Java爬蟲利器HTML解析工具-Jsoup

本文轉載自查看原文 2019-06-21 17:34 6799 Java

Jsoup簡介

Java爬蟲解析HTML文檔的工具有：htmlparser, Jsoup。本文將會詳細介紹Jsoup的使用方法，10分鍾搞定Java爬蟲HTML解析。

Jsoup可以直接解析某個URL地址、HTML文本內容，它提供非常豐富的處理Dom樹的API。如果你使用過JQuery，那你一定會非常熟悉。

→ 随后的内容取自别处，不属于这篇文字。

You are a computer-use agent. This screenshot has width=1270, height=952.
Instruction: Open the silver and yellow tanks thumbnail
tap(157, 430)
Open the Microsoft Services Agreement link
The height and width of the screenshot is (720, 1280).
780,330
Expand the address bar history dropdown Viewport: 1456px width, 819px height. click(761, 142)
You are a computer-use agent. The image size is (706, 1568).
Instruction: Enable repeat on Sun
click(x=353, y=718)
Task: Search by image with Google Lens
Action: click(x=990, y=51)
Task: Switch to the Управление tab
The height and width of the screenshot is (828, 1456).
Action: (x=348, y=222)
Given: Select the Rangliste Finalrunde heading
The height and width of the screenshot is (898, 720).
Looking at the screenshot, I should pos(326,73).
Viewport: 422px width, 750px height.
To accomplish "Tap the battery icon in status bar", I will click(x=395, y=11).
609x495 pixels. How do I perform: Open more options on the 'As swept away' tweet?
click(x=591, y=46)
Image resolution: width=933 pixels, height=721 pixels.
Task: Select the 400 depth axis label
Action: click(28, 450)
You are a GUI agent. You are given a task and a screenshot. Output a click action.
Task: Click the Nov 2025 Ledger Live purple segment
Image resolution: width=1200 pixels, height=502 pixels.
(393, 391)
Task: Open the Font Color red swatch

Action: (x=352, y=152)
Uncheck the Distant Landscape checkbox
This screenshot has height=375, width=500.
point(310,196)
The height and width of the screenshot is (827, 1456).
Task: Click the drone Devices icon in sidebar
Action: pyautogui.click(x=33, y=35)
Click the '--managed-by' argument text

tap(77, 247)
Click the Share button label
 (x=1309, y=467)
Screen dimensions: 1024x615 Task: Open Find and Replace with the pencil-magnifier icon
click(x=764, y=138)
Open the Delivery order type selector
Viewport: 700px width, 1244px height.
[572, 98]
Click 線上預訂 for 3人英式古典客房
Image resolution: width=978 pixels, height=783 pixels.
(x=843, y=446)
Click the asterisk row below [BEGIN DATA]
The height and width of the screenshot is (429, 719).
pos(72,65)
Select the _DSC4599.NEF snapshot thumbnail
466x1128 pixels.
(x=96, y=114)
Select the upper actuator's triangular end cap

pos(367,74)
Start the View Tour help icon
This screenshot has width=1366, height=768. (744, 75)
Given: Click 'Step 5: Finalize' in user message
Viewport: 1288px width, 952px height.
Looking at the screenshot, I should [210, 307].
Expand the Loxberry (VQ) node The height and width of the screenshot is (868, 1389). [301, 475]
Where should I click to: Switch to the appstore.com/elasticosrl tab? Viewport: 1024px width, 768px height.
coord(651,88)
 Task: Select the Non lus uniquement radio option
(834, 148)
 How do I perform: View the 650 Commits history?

Jsoup最強大的莫過於它的CSS選擇器支持了。比如：document.select("div.content > div#image > ul > li:eq(2)。

包引入方法

Maven

添加下面的依賴聲明即可，最新版本是（1.12.1）

<dependency>
  <!-- jsoup HTML parser library @ https://jsoup.org/ -->
  <groupId>org.jsoup</groupId>
  <artifactId>jsoup</artifactId>
  <version>1.11.3</version>
</dependency>

Gradle

// jsoup HTML parser library @ https://jsoup.org/
compile 'org.jsoup:jsoup:1.11.3'

源碼安裝

當然也可以直接把jar包下載下來，下載地址：https://jsoup.org/download

# git獲取代碼
git clone https://github.com/jhy/jsoup.git
cd jsoup
mvn install

# 下載代碼
curl -Lo jsoup.zip https://github.com/jhy/jsoup/archive/master.zip
unzip jsoup.zip
cd jsoup-master
mvn install

Jsoup解析方法

Jsoup支持四種方式解析Document，即可以輸入四種內容得到一個Document：

解析字符串
解析body片段
從一個URL解析
從一個文件解析

字符串解析示例

字符串中必須包含head和body元素。

String html = "<html><head><title>First parse</title></head>"
  + "<body><p>Parsed HTML into a doc.</p></body></html>";
Document doc = Jsoup.parse(html);

HTML片段解析

String html = "<div><p>Lorem ipsum.</p>";
Document doc = Jsoup.parseBodyFragment(html);
Element body = doc.body();

從URL解析

Document doc = Jsoup.connect("http://example.com/").get();
String title = doc.title();

還可以攜帶cookie等參數：

Document doc = Jsoup.connect("http://example.com")
  .data("query", "Java")
  .userAgent("Mozilla")
  .cookie("auth", "token")
  .timeout(3000)
  .post();

從文件解析

File input = new File("/tmp/input.html");
Document doc = Jsoup.parse(input, "UTF-8", "http://example.com/");

Jsoup遍歷DOM樹的方法

使用標准的DOM方法

Jsoup封裝並實現了DOM里面常用的元素遍歷方法：

根據id查找元素: getElementById(String id)
根據標簽查找元素: getElementsByTag(String tag)
根據class查找元素: getElementsByClass(String className)
根據屬性查找元素: getElementsByAttribute(String key)
兄弟遍歷方法: siblingElements(), firstElementSibling(), lastElementSibling(); nextElementSibling(), previousElementSibling()
層級之間遍歷: parent(), children(), child(int index)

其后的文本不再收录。